= Beginning of Section =

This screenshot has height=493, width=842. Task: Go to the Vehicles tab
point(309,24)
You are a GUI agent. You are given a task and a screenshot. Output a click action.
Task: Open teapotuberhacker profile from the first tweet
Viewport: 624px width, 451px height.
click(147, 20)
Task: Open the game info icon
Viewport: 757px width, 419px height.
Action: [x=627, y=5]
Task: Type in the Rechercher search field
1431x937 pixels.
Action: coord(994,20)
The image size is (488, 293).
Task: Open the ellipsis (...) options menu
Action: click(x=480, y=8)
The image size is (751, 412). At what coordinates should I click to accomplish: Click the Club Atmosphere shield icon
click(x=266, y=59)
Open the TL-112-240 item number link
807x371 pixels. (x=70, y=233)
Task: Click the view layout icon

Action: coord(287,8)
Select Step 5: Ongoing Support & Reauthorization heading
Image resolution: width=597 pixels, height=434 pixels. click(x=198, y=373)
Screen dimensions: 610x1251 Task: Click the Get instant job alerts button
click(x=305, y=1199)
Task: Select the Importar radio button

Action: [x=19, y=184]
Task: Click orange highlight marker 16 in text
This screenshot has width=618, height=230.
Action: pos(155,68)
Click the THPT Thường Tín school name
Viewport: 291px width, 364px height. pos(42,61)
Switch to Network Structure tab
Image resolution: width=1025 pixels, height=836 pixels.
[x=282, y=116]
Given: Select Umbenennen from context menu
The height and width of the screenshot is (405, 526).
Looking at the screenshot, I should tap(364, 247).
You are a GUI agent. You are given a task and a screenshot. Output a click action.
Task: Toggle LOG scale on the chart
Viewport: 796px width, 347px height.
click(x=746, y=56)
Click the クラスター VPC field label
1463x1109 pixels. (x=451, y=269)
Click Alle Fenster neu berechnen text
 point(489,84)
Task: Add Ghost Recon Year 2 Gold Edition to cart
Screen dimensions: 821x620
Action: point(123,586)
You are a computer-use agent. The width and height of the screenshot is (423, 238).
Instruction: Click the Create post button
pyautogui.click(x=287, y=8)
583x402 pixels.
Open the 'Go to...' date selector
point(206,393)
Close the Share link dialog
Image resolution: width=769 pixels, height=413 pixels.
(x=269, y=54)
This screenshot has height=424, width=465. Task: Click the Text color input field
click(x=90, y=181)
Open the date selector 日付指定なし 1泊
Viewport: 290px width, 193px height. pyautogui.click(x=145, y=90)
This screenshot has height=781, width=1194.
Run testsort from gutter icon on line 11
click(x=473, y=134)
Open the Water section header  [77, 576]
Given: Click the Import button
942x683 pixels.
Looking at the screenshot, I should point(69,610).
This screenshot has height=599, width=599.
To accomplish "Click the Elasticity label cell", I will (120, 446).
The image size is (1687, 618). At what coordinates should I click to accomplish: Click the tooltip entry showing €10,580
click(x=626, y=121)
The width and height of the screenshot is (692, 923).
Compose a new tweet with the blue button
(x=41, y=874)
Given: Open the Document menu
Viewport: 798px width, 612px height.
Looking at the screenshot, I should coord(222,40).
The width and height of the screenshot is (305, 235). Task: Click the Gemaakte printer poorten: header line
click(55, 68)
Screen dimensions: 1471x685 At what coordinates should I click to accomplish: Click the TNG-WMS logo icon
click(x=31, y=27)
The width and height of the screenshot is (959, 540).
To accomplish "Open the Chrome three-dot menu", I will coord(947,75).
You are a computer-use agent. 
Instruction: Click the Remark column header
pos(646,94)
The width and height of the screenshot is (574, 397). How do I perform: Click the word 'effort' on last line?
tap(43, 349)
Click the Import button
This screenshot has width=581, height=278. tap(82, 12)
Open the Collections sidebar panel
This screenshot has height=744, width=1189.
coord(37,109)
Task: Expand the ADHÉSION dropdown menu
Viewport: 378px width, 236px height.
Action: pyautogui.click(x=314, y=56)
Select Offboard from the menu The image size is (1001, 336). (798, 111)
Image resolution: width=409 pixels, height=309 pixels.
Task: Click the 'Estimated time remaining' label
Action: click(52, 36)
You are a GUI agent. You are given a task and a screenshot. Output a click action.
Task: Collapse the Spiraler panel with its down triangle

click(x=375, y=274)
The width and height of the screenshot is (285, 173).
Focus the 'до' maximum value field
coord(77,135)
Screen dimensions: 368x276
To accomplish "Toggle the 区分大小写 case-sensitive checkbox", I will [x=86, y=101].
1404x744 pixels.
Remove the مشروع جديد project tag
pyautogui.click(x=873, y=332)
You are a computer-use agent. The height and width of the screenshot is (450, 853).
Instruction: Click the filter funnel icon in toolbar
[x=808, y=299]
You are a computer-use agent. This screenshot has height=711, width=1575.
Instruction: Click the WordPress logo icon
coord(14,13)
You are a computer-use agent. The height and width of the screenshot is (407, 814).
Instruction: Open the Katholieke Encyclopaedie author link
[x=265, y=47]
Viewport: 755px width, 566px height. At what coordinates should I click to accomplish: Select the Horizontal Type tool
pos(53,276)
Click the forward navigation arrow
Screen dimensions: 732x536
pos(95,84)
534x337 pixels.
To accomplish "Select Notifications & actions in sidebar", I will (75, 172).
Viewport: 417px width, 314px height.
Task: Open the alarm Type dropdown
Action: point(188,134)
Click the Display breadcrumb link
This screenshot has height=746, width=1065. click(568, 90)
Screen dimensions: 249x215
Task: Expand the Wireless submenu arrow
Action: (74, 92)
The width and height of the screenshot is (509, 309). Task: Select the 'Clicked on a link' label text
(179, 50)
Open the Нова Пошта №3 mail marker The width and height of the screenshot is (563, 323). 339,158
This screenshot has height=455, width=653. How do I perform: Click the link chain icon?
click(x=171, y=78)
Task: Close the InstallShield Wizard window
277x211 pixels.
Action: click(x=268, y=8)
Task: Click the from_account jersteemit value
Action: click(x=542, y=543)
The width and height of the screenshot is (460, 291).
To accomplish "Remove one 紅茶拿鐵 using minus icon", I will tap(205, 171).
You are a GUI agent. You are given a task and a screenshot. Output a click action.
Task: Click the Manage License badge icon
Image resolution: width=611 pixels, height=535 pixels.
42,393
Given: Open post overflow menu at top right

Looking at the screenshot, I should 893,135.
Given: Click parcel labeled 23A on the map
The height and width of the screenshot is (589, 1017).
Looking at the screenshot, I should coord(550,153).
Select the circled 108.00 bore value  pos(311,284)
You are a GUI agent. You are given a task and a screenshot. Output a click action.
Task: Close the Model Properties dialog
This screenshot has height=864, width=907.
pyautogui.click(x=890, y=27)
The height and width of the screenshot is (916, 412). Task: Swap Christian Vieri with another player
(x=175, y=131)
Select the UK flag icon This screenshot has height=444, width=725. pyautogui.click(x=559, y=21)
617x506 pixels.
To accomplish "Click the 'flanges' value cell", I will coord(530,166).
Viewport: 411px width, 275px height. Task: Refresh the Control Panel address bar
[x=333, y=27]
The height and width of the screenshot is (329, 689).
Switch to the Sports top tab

= End of Section =

# WHAT TO PRODUCE
Line by line, transcribe all of the records exactly.

# SOLVED PROBLEM
This screenshot has height=493, width=842. Task: Go to the Vehicles tab
point(309,24)
You are a GUI agent. You are given a task and a screenshot. Output a click action.
Task: Open teapotuberhacker profile from the first tweet
Viewport: 624px width, 451px height.
click(147, 20)
Task: Open the game info icon
Viewport: 757px width, 419px height.
Action: [x=627, y=5]
Task: Type in the Rechercher search field
1431x937 pixels.
Action: coord(994,20)
The image size is (488, 293).
Task: Open the ellipsis (...) options menu
Action: click(x=480, y=8)
The image size is (751, 412). At what coordinates should I click to accomplish: Click the Club Atmosphere shield icon
click(x=266, y=59)
Open the TL-112-240 item number link
807x371 pixels. (x=70, y=233)
Task: Click the view layout icon

Action: coord(287,8)
Select Step 5: Ongoing Support & Reauthorization heading
Image resolution: width=597 pixels, height=434 pixels. click(x=198, y=373)
Screen dimensions: 610x1251 Task: Click the Get instant job alerts button
click(x=305, y=1199)
Task: Select the Importar radio button

Action: [x=19, y=184]
Task: Click orange highlight marker 16 in text
This screenshot has width=618, height=230.
Action: pos(155,68)
Click the THPT Thường Tín school name
Viewport: 291px width, 364px height. pos(42,61)
Switch to Network Structure tab
Image resolution: width=1025 pixels, height=836 pixels.
[x=282, y=116]
Given: Select Umbenennen from context menu
The height and width of the screenshot is (405, 526).
Looking at the screenshot, I should tap(364, 247).
You are a GUI agent. You are given a task and a screenshot. Output a click action.
Task: Toggle LOG scale on the chart
Viewport: 796px width, 347px height.
click(x=746, y=56)
Click the クラスター VPC field label
1463x1109 pixels. (x=451, y=269)
Click Alle Fenster neu berechnen text
 point(489,84)
Task: Add Ghost Recon Year 2 Gold Edition to cart
Screen dimensions: 821x620
Action: point(123,586)
You are a computer-use agent. The width and height of the screenshot is (423, 238).
Instruction: Click the Create post button
pyautogui.click(x=287, y=8)
583x402 pixels.
Open the 'Go to...' date selector
point(206,393)
Close the Share link dialog
Image resolution: width=769 pixels, height=413 pixels.
(x=269, y=54)
This screenshot has height=424, width=465. Task: Click the Text color input field
click(x=90, y=181)
Open the date selector 日付指定なし 1泊
Viewport: 290px width, 193px height. pyautogui.click(x=145, y=90)
This screenshot has height=781, width=1194.
Run testsort from gutter icon on line 11
click(x=473, y=134)
Open the Water section header  [77, 576]
Given: Click the Import button
942x683 pixels.
Looking at the screenshot, I should point(69,610).
This screenshot has height=599, width=599.
To accomplish "Click the Elasticity label cell", I will (120, 446).
The image size is (1687, 618). At what coordinates should I click to accomplish: Click the tooltip entry showing €10,580
click(x=626, y=121)
The width and height of the screenshot is (692, 923).
Compose a new tweet with the blue button
(x=41, y=874)
Given: Open the Document menu
Viewport: 798px width, 612px height.
Looking at the screenshot, I should coord(222,40).
The width and height of the screenshot is (305, 235). Task: Click the Gemaakte printer poorten: header line
click(55, 68)
Screen dimensions: 1471x685 At what coordinates should I click to accomplish: Click the TNG-WMS logo icon
click(x=31, y=27)
The width and height of the screenshot is (959, 540).
To accomplish "Open the Chrome three-dot menu", I will coord(947,75).
You are a computer-use agent. 
Instruction: Click the Remark column header
pos(646,94)
The width and height of the screenshot is (574, 397). How do I perform: Click the word 'effort' on last line?
tap(43, 349)
Click the Import button
This screenshot has width=581, height=278. tap(82, 12)
Open the Collections sidebar panel
This screenshot has height=744, width=1189.
coord(37,109)
Task: Expand the ADHÉSION dropdown menu
Viewport: 378px width, 236px height.
Action: pyautogui.click(x=314, y=56)
Select Offboard from the menu The image size is (1001, 336). (798, 111)
Image resolution: width=409 pixels, height=309 pixels.
Task: Click the 'Estimated time remaining' label
Action: click(52, 36)
You are a GUI agent. You are given a task and a screenshot. Output a click action.
Task: Collapse the Spiraler panel with its down triangle

click(x=375, y=274)
The width and height of the screenshot is (285, 173).
Focus the 'до' maximum value field
coord(77,135)
Screen dimensions: 368x276
To accomplish "Toggle the 区分大小写 case-sensitive checkbox", I will [x=86, y=101].
1404x744 pixels.
Remove the مشروع جديد project tag
pyautogui.click(x=873, y=332)
You are a computer-use agent. The height and width of the screenshot is (450, 853).
Instruction: Click the filter funnel icon in toolbar
[x=808, y=299]
You are a computer-use agent. This screenshot has height=711, width=1575.
Instruction: Click the WordPress logo icon
coord(14,13)
You are a computer-use agent. The height and width of the screenshot is (407, 814).
Instruction: Open the Katholieke Encyclopaedie author link
[x=265, y=47]
Viewport: 755px width, 566px height. At what coordinates should I click to accomplish: Select the Horizontal Type tool
pos(53,276)
Click the forward navigation arrow
Screen dimensions: 732x536
pos(95,84)
534x337 pixels.
To accomplish "Select Notifications & actions in sidebar", I will (75, 172).
Viewport: 417px width, 314px height.
Task: Open the alarm Type dropdown
Action: point(188,134)
Click the Display breadcrumb link
This screenshot has height=746, width=1065. click(568, 90)
Screen dimensions: 249x215
Task: Expand the Wireless submenu arrow
Action: (74, 92)
The width and height of the screenshot is (509, 309). Task: Select the 'Clicked on a link' label text
(179, 50)
Open the Нова Пошта №3 mail marker The width and height of the screenshot is (563, 323). 339,158
This screenshot has height=455, width=653. How do I perform: Click the link chain icon?
click(x=171, y=78)
Task: Close the InstallShield Wizard window
277x211 pixels.
Action: click(x=268, y=8)
Task: Click the from_account jersteemit value
Action: click(x=542, y=543)
The width and height of the screenshot is (460, 291).
To accomplish "Remove one 紅茶拿鐵 using minus icon", I will tap(205, 171).
You are a GUI agent. You are given a task and a screenshot. Output a click action.
Task: Click the Manage License badge icon
Image resolution: width=611 pixels, height=535 pixels.
42,393
Given: Open post overflow menu at top right

Looking at the screenshot, I should 893,135.
Given: Click parcel labeled 23A on the map
The height and width of the screenshot is (589, 1017).
Looking at the screenshot, I should coord(550,153).
Select the circled 108.00 bore value  pos(311,284)
You are a GUI agent. You are given a task and a screenshot. Output a click action.
Task: Close the Model Properties dialog
This screenshot has height=864, width=907.
pyautogui.click(x=890, y=27)
The height and width of the screenshot is (916, 412). Task: Swap Christian Vieri with another player
(x=175, y=131)
Select the UK flag icon This screenshot has height=444, width=725. pyautogui.click(x=559, y=21)
617x506 pixels.
To accomplish "Click the 'flanges' value cell", I will coord(530,166).
Viewport: 411px width, 275px height. Task: Refresh the Control Panel address bar
[x=333, y=27]
The height and width of the screenshot is (329, 689).
Switch to the Sports top tab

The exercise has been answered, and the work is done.